02 May 2010

Mournings and Beginnings

"Velouria" has an interesting idea:  I could start a cycling blog.  That intrigues me.  No, better yet:  It seems completely logical, perhaps even inevitable.  


I wonder whether I'll continue this blog after starting that one.  I'm not saying I must make an "either-or" choice.  I'm just starting to realize that, well, this blog has become a sort of friend to me.  And, if you read what I wrote yesterday, or some earlier posts, you know what I've been learning about friendships:  Most cannot last forever, and holding on to one that's outlived its life span--or trying to revive one when whatever made it possible is gone-- can turn what could have been a sweet memory into a sour or bitter lament.


If and when I end this blog, it will be a sad day.  And I might mourn it.  But the reason you mourn something is because it's not coming back--or, at least, it seems not to be coming back.  I must say, in some way I'm mourning my days as a "trans" person.  Why?  In a lot of ways, it was a very exciting time in my life.  During the year before I started to live full-time as Justine, I spent a lot of time in therapy and support groups, started taking hormones and met lots of people who were very different from anyone I'd ever known, and came to love people I never knew I'd love.  The last time I learned as much in a year as I did during that year was probably some year early in my childhood.


Plus, that year, and the ones that followed, were the first time in my life I didn't feel like a victim.  Perhaps that seems paradoxical, as I undertook the journey I've made because, really, I am what I am --at least in one way--through no choice of mine, and I decided to embrace it because I couldn't run from it anymore.  

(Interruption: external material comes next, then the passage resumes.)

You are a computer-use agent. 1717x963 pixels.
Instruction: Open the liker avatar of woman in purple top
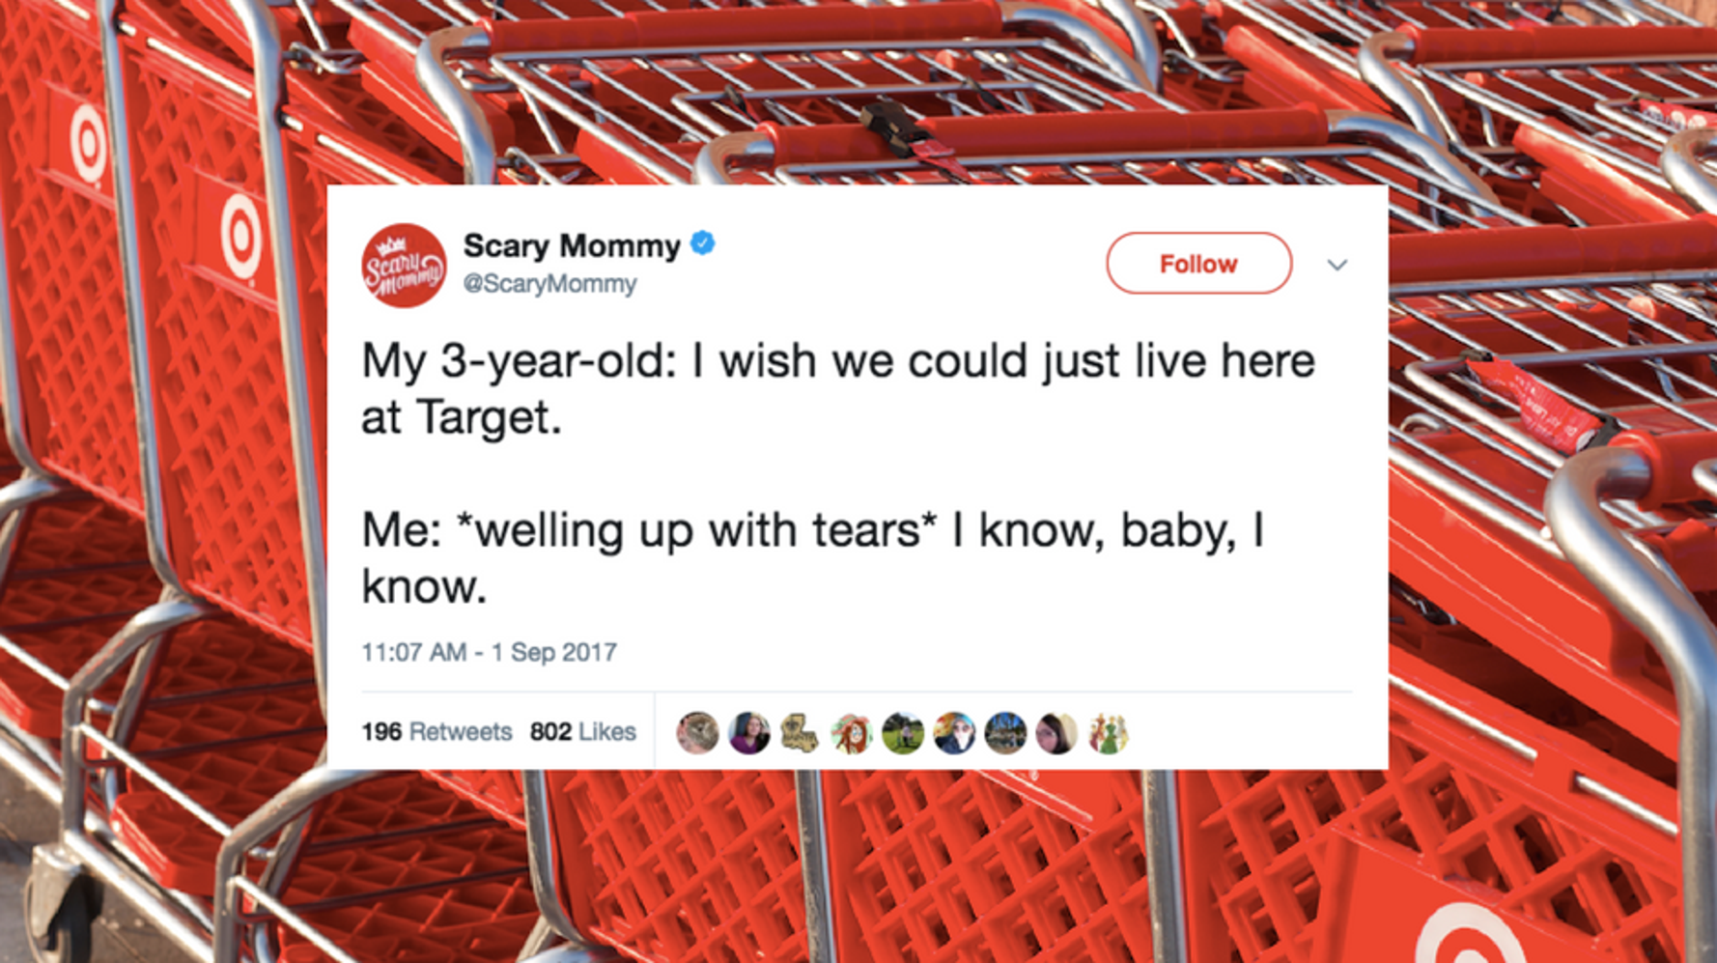point(748,733)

Mourning something is not the same as missing it.  Whatever you miss is not dead or finished:  You still have access to her, him or it in some way.  That's how I feel, oddly enough, about my surgery and the days immediately afterward.  I was describing this to a woman I know.  She, who has grown children, said, "Well, you were giving birth to yourself.  Why wouldn't you miss that?"  She explained that she still sometimes misses giving birth to her children; she would do it again because "nothing else has given me so much joy."  This woman has many other personal as well as professional accomplishments. But none, she said, gave her quite the same sense of fulfillment and joy as giving birth to, or raising, her kids.


I'm not saying that this is true for all women.  Indeed, I've talked with other women who say that their decision not to have children is the best they ever made.  And there are still other women--and men--who simply should not have children, for any number of reasons.  For that matter, it's probably a good thing I didn't have children.  That was a conscious choice:  Twice I've been with women who wanted children and were perfectly capable of having them.  My wish not to have children is one of the reasons I didn't stay with either of those women.  

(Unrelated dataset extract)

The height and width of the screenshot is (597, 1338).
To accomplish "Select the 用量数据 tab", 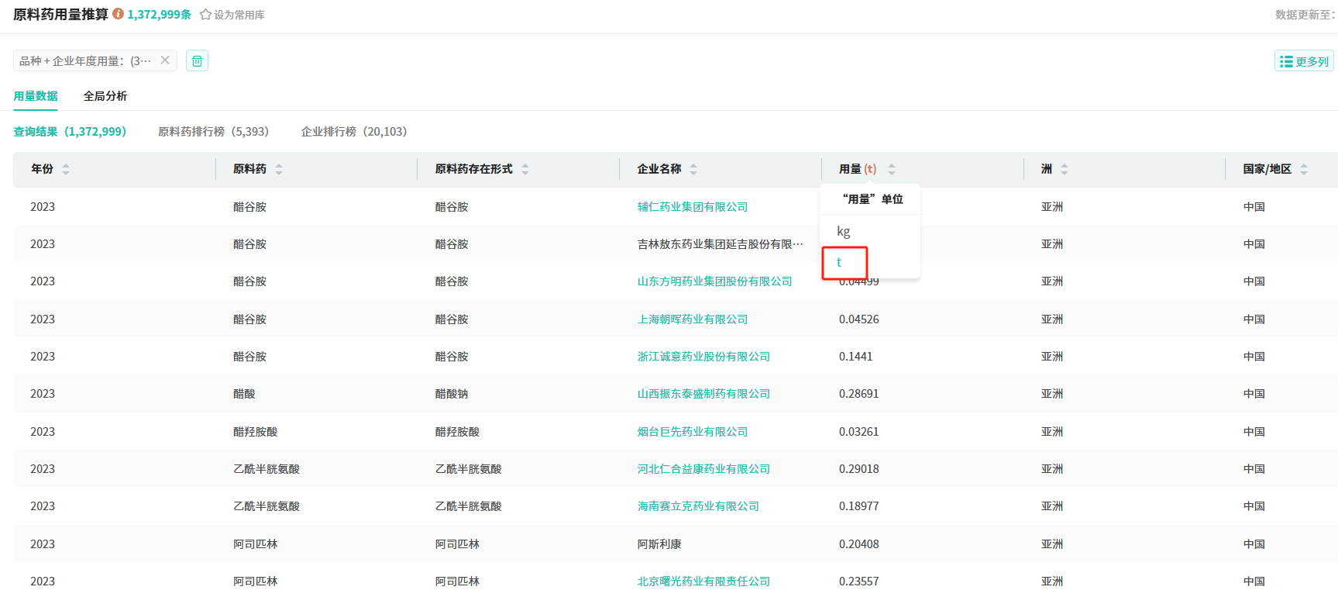I will [x=36, y=96].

If we follow the "birth" analogy, at what stage of "motherhood" am I now?  Friday will mark ten months since my surgery.  What do mothers do for their ten-month-old children?


One thing this "mother" (or "daughter," depending on how you think of it) did late today was to go for a bike ride.  My little trip took me down to the Red Hook piers.  I called my mother from there.  Not having been anywhere near that waterfront in at least thirty years, she wondered what I was doing there.  "Even when I was a kid, people thought it was a rough area," she explained.  I described how it's slowly being turned into Soho-by-the-bay:  Abandoned factories and warehouses have been turned into artist's lofts and studios as well as office spaces for small not-for-profit organizations.  


"Things change," my mother declared. "Time moves on."